[OAI-implementers] Better resumption mechanism - more important than ever!

Michael L. Nelson mln@ils.unc.edu
Tue, 5 Mar 2002 22:42:26 -0500 (EST)


(combining the last 2 emails into 1 respone)

>> I guess this is a major issue that harvester should follow a certain
>> policy. In current implementation in Arc, for each failed request, the
>> harvester will try at most three times using the same http request...

>The problem I have with this is in the current OAI spec as I read
>it, this is not a safe thing to do. OAI does not mandate that
>resumptionToken's change. That is, resumptionToken *could* be
>a session id, with no cursor information in it. Each request
>using the same resumptionToken therefore is permitted to return
>the next N records.

>So I could implement a data provider where the above algorithm is
>wrong and will silently deliver incorrect results.

in OAI 2.0, resumptionTokens are slated to have the optional attributes
of:

- resumeAfter (how long to wait before issuing the next request)
- expirationDate (TTL for the resumptionToken)
- completeListSize (total # of records in the complete list)
- cursor (number of items returned so far)

granted, a repository does not have to implement these, but it the
concerns we are talking about behooves them to.

so if you re-issue a resumptionToken, and completeListSize or cursor are
not what you expect, then something has gone wrong.  and if the
resumptionToken is past its expiration, the repository will respond with a
badResumptionToken error.

Data –
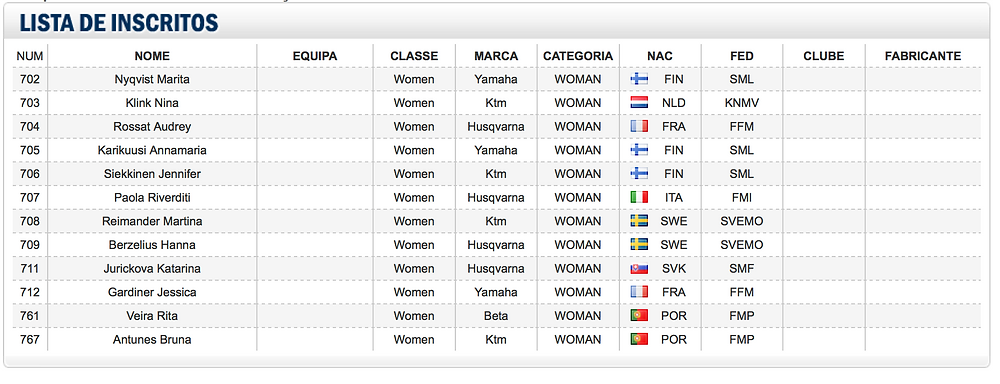
Task: Click rider number 705
Action: 30,150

Actions to take –
A: Answer each question from the OAI-implementers message:
(i) At most how many times will the harvester in the current Arc implementation try a failed request?
(ii) Which optional resumptionToken attribute indicates how long to wait before issuing the next request?
(iii) What error does the repository return when a resumptionToken is past its expiration?
B: Reproduce the passage of the OAI-implementers message starting at "- cursor (number" and ending at "behooves them to.", swapping "items" for "records".
Base every answer solely on the OAI-implementers message.

Expected answers –
A:
(i) Three times, using the same http request.
(ii) resumeAfter.
(iii) A badResumptionToken error.

B:
- cursor (number of records returned so far)

granted, a repository does not have to implement these, but it the
concerns we are talking about behooves them to.